L’alliance pour l’entrepreneuriat en Afrique, une occasion unique
L’alliance pour l’entrepreneuriat en Afrique représente une occasion unique d’aller plus loin, particulièrement sur le plan du financement des entreprises, frein constamment cité par les entrepreneurs. En particulier, le fonds de financement d’amorçage que nous appelons de nos vœux s’inspirerait de l’expérience réussie de quelques acteurs de terrain et se fixerait comme objectif de financer, en cinq ans, 500 entreprises réparties dans au moins 20 pays africains (incluant des pays fragiles souvent délaissés, notamment au Sahel), pour des montants par entreprise compris entre 20 000 et 100 000 euros.

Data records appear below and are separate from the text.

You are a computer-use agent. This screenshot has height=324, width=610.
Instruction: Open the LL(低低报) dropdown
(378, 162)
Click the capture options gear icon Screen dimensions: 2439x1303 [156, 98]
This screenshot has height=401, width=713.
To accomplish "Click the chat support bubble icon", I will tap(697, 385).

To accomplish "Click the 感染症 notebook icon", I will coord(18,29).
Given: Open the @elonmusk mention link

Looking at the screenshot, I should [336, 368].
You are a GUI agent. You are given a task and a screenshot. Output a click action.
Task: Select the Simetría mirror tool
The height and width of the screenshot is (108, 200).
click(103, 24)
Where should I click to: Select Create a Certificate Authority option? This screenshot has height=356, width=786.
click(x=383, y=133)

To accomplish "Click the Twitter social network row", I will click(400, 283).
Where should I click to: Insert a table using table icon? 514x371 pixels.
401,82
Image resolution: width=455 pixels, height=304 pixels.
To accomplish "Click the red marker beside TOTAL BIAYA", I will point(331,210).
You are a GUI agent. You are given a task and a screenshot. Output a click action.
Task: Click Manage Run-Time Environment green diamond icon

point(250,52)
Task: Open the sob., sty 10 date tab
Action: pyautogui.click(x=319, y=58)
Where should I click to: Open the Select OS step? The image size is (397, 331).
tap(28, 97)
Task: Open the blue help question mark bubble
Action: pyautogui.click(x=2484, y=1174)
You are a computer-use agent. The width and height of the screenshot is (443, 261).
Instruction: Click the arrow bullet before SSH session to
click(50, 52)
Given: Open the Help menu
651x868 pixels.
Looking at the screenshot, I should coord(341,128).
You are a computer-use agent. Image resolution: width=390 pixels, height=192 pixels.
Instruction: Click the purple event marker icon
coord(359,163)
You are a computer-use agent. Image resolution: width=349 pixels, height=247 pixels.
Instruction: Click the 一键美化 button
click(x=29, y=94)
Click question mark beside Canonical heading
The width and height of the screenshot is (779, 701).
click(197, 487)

Ce fonds s’adresserait aussi bien à des start-up technologiques qu’à des entreprises plus «traditionnelles» en phase amont (transformation agroalimentaire, services aux particuliers et aux entreprises, transport, formation, cabinets médicaux, secteur manufacturier léger, pharmacie, etc.).Il toucherait aussi de nombreuses femmes entrepreneures talentueuses, tant il est vrai que, malheureusement, on les rencontre peu dans le cercle restreint des grandes entreprises.
Les financements pourraient prendre la forme de prêts d’honneur. Les dirigeants d’entreprises seraient sélectionnés et accompagnés par des équipes spécialisées et indépendantes des administrations publiques, mal outillées pour dialoguer avec de très petites structures.
A un horizon de trois ans, on peut s’attendre à ce que la moitié des entreprises accompagnées aient atteint une première maturité, pouvant alors s’inscrire dans une trajectoire de développement de long terme, et utiliser d’autres outils de financement et d’accompagnement comme les fonds PME déjà évoqués.